| Document text |

I dream of trains. A recurring anxiety dream has me alight in Peterborough (which, I suppose, makes it a nightmare) only for the train from which I departed to disappear. Minutes of frantic searching later, it’s clear there are no other transport options. I am stranded; alone, trapped – in Peterborough. Years of the same dream has informed a love-hate relationship with trains driven by the delight of rattling along at 50mph and the profound anxiety surrounding the logistics of actually catching one.

Had my dreams only been more like Denshattack!, Undercoders’ cacophonous collision of pop culture and digital Japonisme, which sees you drive trains like Tony Hawk rides skateboards. A game that will have you wondering if colour even existed before Denshattack!’s trains started drifting, grinding, and kickflipping their way around Japan. It’s a blazing experience — set against one of gaming’s most blistering soundtracks. If my dreams were remotely as pulsating and vibrant as this, you’d never get me off trains.

01
§ 01A whole new-old world

Denshattack! casts you as Emi Araki, a fast-food delivery driver who uses her train car to catapult sushi at customers. We encounter her on a fateful delivery to photographer Fernando, who, marvelling at her skills with a locomotive, asks if she’s a “denshattacker.” In a world in which you can 540 a commuter train, it shouldn’t come as a surprise – to players but also, frankly, Emi – that an underground subculture has devoted itself to racing them.

A trend that unfolds across a Japan rendered from a surprisingly sincere and studied adoration of its subcultures, bolstered by the Spanish developers’ collaboration with an array of established Japanese talent including Takenobu Mitsuyoshi, Lotus Juice, and Alice Peralta. Many influences will be immediately obvious. Denshattack!’s gameplay loop echoes Jet Set Radio and boasts a cel shaded retrofuturist rendition of Japan that would be at home in the Persona series. The influence of which is also apparent in Denshattack!’s dynamic, yet well-organised, menus. 

Others are deeper cuts, such as an earnest homage to the oft-misunderstood Gyaru subculture. All wrapped in the packaging of rockabilly gangsters barring your way, a Shin-chan lookalike who becomes your greatest cheerleader, and trains that morph into anime mecha.

That should make it clear just how much is going on in Denshattack! even before it bombards you with persistent bursts of colour and movement that will overwhelm. The decision to bookend each stage with light visual novel scenes, then, is a sensible one. They do form, in writing particularly, Denshattack!’s weakest link. Though, that’s barely a criticism when the real reason we’re here is to flip a train car.

| Objective a |
Express the entries from the line containing "Choose the Agenda paragraph style" through the line containing "I will coord(203,612)." as a JSON list of strings, one string per line, leaving out blank lines.

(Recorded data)
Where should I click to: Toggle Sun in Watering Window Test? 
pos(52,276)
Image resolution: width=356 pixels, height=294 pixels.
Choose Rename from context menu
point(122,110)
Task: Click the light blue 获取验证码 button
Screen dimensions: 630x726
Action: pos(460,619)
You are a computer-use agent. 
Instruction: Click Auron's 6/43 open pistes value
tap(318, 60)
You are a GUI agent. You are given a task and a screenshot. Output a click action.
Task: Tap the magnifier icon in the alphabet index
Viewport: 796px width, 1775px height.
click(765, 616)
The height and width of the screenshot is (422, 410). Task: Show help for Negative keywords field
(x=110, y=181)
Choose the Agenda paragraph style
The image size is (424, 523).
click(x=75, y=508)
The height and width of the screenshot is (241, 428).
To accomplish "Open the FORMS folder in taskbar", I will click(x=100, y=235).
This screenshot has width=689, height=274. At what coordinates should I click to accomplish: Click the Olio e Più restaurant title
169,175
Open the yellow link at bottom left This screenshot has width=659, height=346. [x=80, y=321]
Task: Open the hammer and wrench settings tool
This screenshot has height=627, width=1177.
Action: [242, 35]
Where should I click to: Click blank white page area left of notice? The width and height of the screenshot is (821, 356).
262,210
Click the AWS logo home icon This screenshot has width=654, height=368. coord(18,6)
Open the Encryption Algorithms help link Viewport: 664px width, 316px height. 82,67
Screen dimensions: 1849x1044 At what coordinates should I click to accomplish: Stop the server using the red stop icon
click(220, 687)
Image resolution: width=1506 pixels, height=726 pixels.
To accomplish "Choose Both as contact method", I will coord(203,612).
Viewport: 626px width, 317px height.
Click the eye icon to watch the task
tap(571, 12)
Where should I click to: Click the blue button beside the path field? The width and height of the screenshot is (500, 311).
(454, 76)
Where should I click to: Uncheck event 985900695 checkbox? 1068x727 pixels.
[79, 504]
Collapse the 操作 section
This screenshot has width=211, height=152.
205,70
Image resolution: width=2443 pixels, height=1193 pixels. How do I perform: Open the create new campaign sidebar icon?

| Objective b |
Name the established Japanese talent the Denshattack! text says the developers collaborated with.

| Written response a |
[
  "Choose the Agenda paragraph style",
  "The image size is (424, 523).",
  "click(x=75, y=508)",
  "The height and width of the screenshot is (241, 428).",
  "To accomplish \"Open the FORMS folder in taskbar\", I will click(x=100, y=235).",
  "This screenshot has width=689, height=274. At what coordinates should I click to accomplish: Click the Olio e Più restaurant title",
  "169,175",
  "Open the yellow link at bottom left This screenshot has width=659, height=346. [x=80, y=321]",
  "Task: Open the hammer and wrench settings tool",
  "This screenshot has height=627, width=1177.",
  "Action: [242, 35]",
  "Where should I click to: Click blank white page area left of notice? The width and height of the screenshot is (821, 356).",
  "262,210",
  "Click the AWS logo home icon This screenshot has width=654, height=368. coord(18,6)",
  "Open the Encryption Algorithms help link Viewport: 664px width, 316px height. 82,67",
  "Screen dimensions: 1849x1044 At what coordinates should I click to accomplish: Stop the server using the red stop icon",
  "click(220, 687)",
  "Image resolution: width=1506 pixels, height=726 pixels.",
  "To accomplish \"Choose Both as contact method\", I will coord(203,612)."
]

| Written response b |
Takenobu Mitsuyoshi, Lotus Juice, Alice Peralta